● **TASK REQUIREMENTS**
Transcribe the article below about the Fortune Society's 50th-anniversary celebration in full, word for word.

Article by David Evanier
Rabbi, tzaddik, shaman: there may be something of all of these in David Rothenberg, who was celebrated Feb. 24 at an “Evening With David” on the roof of the Castle, a beautiful five-story neo-Gothic structure in Harlem at 140th Street and Riverside Drive that is run as a halfway house by the Fortune Society for 60 former prison inmates.
The celebration marked the 50th year of Rothenberg’s founding of Fortune (which takes its name from Shakespeare’s Sonnet 29), a New York-city-based reentry organization that helps thousands of ex-cons navigate the welfare system and find housing and work. The group, based in Harlem and in Long Island City, offers computer tutoring, substance-abuse treatment, cooking classes, job-readiness preparation, remedial education, father- and motherhood programs, mental-health services, and employment. The formerly incarcerated make up about 70 percent of its staff.

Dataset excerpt
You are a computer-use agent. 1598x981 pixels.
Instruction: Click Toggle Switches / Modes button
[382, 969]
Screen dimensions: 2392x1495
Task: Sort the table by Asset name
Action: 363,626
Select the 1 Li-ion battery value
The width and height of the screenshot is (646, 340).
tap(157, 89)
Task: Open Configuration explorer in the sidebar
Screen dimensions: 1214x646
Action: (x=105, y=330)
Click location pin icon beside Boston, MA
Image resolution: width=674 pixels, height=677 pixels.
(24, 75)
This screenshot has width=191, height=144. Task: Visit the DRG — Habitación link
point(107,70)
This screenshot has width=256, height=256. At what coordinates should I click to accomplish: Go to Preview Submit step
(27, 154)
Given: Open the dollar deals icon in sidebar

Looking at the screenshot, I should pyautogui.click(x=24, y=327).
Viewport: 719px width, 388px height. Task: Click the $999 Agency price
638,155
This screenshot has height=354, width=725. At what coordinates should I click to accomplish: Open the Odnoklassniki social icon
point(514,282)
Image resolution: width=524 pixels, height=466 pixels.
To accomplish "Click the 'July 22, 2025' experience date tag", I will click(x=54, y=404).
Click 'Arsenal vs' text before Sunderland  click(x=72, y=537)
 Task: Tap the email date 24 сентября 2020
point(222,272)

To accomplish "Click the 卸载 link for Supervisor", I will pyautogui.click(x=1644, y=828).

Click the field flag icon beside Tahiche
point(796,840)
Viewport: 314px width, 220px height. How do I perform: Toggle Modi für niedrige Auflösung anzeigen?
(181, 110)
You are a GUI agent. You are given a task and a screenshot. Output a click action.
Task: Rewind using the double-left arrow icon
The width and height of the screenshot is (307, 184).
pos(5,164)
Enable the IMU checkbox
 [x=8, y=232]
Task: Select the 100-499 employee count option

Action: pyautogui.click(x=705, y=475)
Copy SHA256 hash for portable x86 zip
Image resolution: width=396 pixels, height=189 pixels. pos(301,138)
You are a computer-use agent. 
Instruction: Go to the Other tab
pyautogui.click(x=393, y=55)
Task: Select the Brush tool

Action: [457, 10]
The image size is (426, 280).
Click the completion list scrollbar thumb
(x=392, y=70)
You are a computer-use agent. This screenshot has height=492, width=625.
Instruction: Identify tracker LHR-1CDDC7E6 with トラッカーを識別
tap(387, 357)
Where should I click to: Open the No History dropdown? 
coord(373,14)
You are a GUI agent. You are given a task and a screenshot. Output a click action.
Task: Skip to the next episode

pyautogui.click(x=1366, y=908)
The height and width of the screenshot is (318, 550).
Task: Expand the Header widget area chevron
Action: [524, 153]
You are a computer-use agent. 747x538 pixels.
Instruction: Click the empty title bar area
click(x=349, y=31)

● **COMPLETE ANSWER**
Article by David Evanier
Rabbi, tzaddik, shaman: there may be something of all of these in David Rothenberg, who was celebrated Feb. 24 at an “Evening With David” on the roof of the Castle, a beautiful five-story neo-Gothic structure in Harlem at 140th Street and Riverside Drive that is run as a halfway house by the Fortune Society for 60 former prison inmates.
The celebration marked the 50th year of Rothenberg’s founding of Fortune (which takes its name from Shakespeare’s Sonnet 29), a New York-city-based reentry organization that helps thousands of ex-cons navigate the welfare system and find housing and work. The group, based in Harlem and in Long Island City, offers computer tutoring, substance-abuse treatment, cooking classes, job-readiness preparation, remedial education, father- and motherhood programs, mental-health services, and employment. The formerly incarcerated make up about 70 percent of its staff.